Trine 6: Together in Time is already confounding people. Some don’t like the way it looks, suggesting Trine 2 looks better. What they remember is mostly glowing things. Lighting wasn’t as sophisticated as it is now, so to make it more magical looking, almost everything that lights up glows. It’s beautiful, but everything is also darker. Trine 6 is lit with modern lighting. Some things glow, but it’s less like a candle and more like something that properly glows in the dark. It’s still pretty, it’s just different.
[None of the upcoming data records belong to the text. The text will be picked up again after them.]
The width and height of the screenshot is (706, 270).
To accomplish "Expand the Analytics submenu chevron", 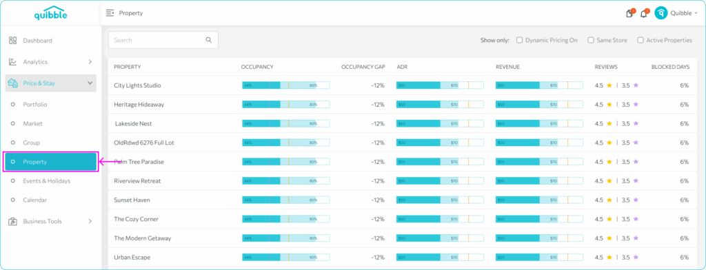I will (90, 62).
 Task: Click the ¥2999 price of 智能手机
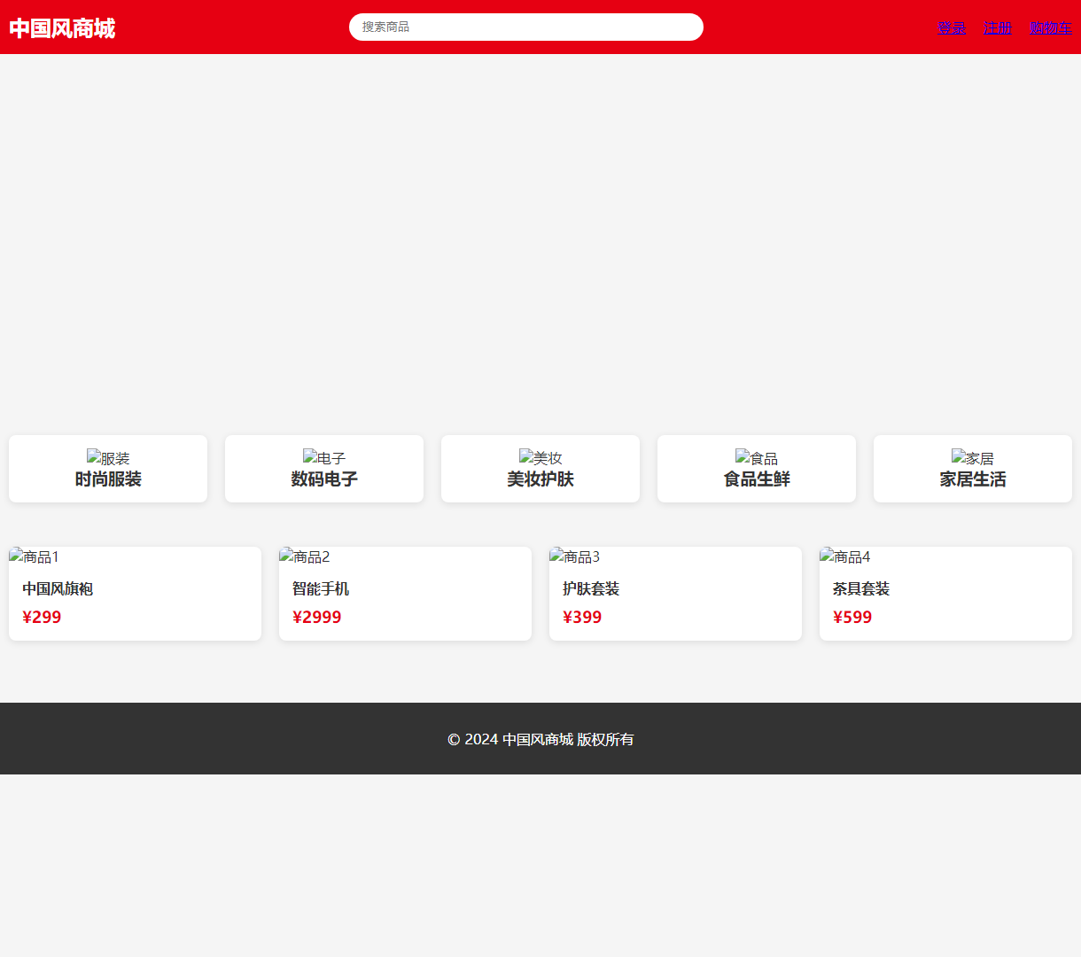316,617
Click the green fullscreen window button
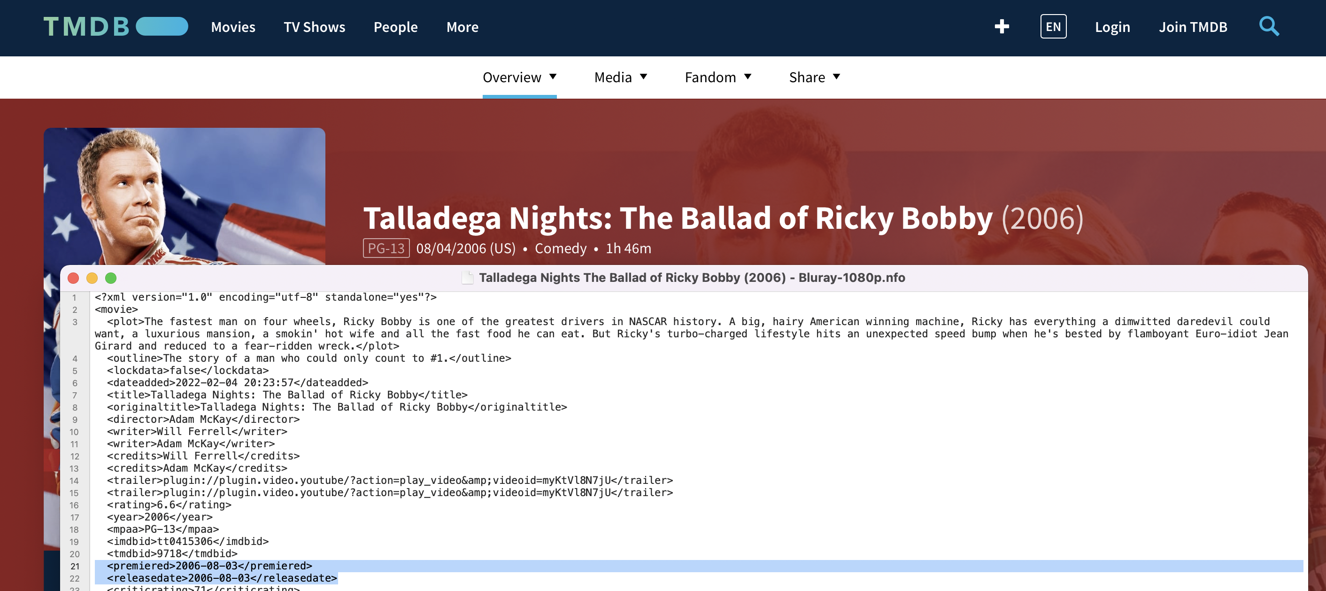This screenshot has width=1326, height=591. click(x=111, y=278)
The levels shown off in the demo aren’t what people remember of a classic Trine landscape. The first level is a castle, and the second is a swamp. Both are traditionally fantasy settings in many entertainment media, and they serve the design well. It’s immediately Trine with its curvy designs, teetering between realistic and cartoony. They are lit brightly, with little room for stark contrast, and that’s probably what’s confusing people, but they can have these kinds of areas because the shadows are much more sophisticated. Everything doesn’t need to be dark to hide that shadows couldn’t be replicated as well in the past.
Where Trine 6 continues to excel is its puzzle design. You’re given a shield that can bounce balls of light off it, which creates some mentally tricky puzzles. Trine has been the platformer that requires thinking before proceeding. But it doesn’t copy from the likes of modern puzzle-platformers like Celeste. It maintains its identity by manipulating environments and magical objects to reach the other side. The puzzles still feel inorganic—they always have—but they’re satisfying to solve. It’s a combination of object manipulation and platforming timing.
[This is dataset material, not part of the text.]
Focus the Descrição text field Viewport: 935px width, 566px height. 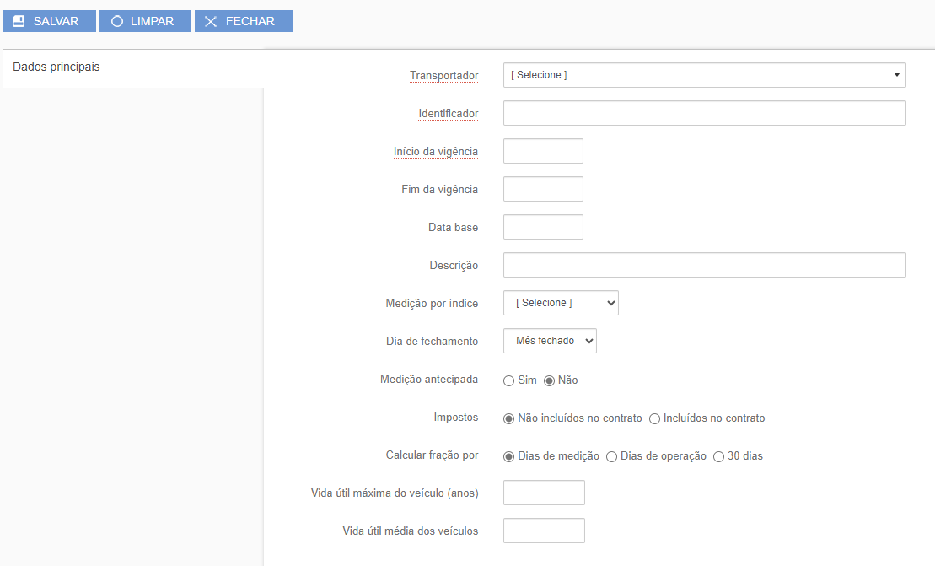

One puzzle I liked involved the ball-and-shield combo. Above were destructible stones, and I had to guide myself with my shield pointed skyward like it was a game of Breakout.
I haven’t played the Trine franchise in a while, so I forgot how bad jumping is. It never feels natural. You burst from the ground, float at the apex, and drop like a rock. Distance is deceptive, too. I died a few times thinking the jump lasts long enough to reach a height, but I’m tricked by how short your float at the apex. Jumps should be consistent from jump. It should be easy to understand. It’s why Super Mario jumps are so easy to understand, and many platformers still use that as a good benchmark. But even in cases like Super Meat Boy or Celeste that make theirs extra floaty or extra weighty, respectively, you can immediately feel what you can and can’t get away with. Trine seems content with this abomination of a jump.